The clients – an art dealer, avid cook, and their two children – purchased the house sight-unseen from a family who had haphazardly expanded and renovated the home over the years, resulting in a series of disconnected interior spaces fitted with a bricolage of materials void of any intention.
Conceptually, we believed there was merit to achieving a meaningful dialog with these problematic existing conditions, ensuring that the design existed as part of the lineage of the house’s history rather than subverting it. Pragmatically, our goal was to spatially reorganize the function of the ground floor with a robust kitchen, add more natural light, and provoke a more thoughtful relationship between interior and exterior spaces.

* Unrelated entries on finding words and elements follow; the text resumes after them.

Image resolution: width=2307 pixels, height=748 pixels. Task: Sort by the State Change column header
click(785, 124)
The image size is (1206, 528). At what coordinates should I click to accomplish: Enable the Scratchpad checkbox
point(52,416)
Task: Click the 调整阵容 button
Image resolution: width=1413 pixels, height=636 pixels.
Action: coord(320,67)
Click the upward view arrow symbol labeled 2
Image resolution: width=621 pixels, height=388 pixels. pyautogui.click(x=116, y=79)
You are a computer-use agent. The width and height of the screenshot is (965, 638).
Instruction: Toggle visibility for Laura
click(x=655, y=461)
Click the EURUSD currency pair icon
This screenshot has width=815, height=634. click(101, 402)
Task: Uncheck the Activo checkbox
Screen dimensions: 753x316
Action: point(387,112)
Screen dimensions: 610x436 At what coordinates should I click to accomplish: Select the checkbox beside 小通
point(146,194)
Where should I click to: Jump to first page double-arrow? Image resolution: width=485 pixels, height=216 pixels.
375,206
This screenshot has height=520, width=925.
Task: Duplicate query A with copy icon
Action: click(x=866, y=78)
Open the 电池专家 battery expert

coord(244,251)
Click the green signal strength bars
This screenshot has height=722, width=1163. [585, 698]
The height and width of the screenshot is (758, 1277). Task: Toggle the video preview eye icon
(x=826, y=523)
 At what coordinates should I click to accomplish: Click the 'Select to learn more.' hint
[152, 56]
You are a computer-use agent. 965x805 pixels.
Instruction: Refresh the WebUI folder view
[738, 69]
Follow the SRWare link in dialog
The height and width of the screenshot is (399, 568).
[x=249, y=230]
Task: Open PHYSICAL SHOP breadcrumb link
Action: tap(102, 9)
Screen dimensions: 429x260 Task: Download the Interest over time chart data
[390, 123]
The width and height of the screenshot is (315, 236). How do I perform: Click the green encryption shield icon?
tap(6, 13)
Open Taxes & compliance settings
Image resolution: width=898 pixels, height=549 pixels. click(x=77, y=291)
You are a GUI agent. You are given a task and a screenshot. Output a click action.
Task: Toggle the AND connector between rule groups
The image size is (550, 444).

This exploration started with the central stair; an inconsistent variety of rises, runs, and landings, which we inverted from the most obtrusive element to the most sculptural, celebrating its illogical form an important function connecting all levels of the home. A new skylight at the ground level and window in the upper landing creates shifting natural light throughout the day on the stairs, and a restructuring of the supports and partial removal of adjacent walls create new visual connections between levels.
The living room, commercial-style kitchen, and dining space were combined into one large volume adjacent to the pool deck with a small addition and removal of a previous bedroom and en-suite bath. A new sliding door mirrors an existing slider to create symmetry in this space, while a large picture window between new kitchen elements denotes the addition. The existing flat ceilings were vaulted with a ‘structural tree’: a central post supporting various beams that redistribute loads of the new volume and layout. Some structural elements, both existing and new, were left exposed to communicate the extent of the renovation and help define the spaces within.
A mix of ‘high’ and ‘low’ materials respond to the client’s interests. An Italian stone terrazzo floor gives the spaces a gallery-like feel, while construction-grade plywood offsets this finish by offering warmth to the spaces while being cost-conscious.